Jennifer McKitrick's "Dispositional Pluralism"

Jennifer McKitrick is Professor and Chair of Philosophy at the University of Nebraska, Lincoln, where she has worked since 2004.

She applied the “Page 99 Test” to her new book, Dispositional Pluralism, and reported the following:
Page 99 of Dispositional Pluralism is the final page of Chapter 4, “The Metaphysics of Dispositional Pluralism,” one of the central chapters of the book. Dispositional Pluralism is the view that dispositional properties are abundant and diverse. On this view, when something has a disposition, it is such that, if it were in a certain kind of circumstance, a certain kind of effect would occur. Dispositions include such varied properties as character traits like a hero’s courage, characteristics of physical objects like a wine glass’s fragility, and characteristics of microphysical entities like an electron’s charge.
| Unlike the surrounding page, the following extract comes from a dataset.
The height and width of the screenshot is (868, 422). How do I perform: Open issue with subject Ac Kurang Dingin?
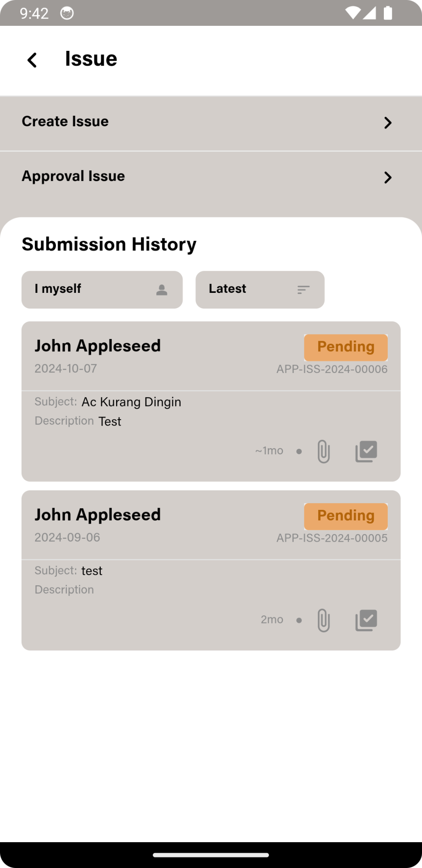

Some dispositions are natural while others are non-natural. Some dispositions called “powers” are ungrounded while non-fundamental dispositions are grounded in other properties. Some dispositions manifest constantly, some of them manifest spontaneously, while others manifest only when they are triggered to do so. Some dispositions manifest by causing another dispositional property to be instantiated, while others have manifestations that involve non-dispositional properties and relations. Some dispositions are intrinsic to their bearers while others are extrinsic. Some of them are causally relevant to their manifestations while others are not. Some dispositions manifest in some particular way in particular circumstances, while other dispositions manifest in various ways in various circumstances. While some of the chapters of Dispositional Pluralism are revised versions my previous publications, Chapter 4 is all new material, in which I dig deep to uncover the metaphysical assumptions I have been making in my work for years. On page 99, I am comparing my views to Ann Whittle’s causal nominalism. While Whittle and I agree that there are fundamental counterfactual facts (what she calls functional facts), my view differs from Whittle’s in that I maintain the ontological reality of properties, non-dispositional properties, and powers. The page, and the chapter closes with the following: “This concludes my articulation of the metaphysical assumptions that underlie Dispositional Pluralism. In the following chapters, I explore the nature of manifestations and circumstances of manifestation, and go on to argue that dispositions can be extrinsic, ungrounded, and causally relevant.”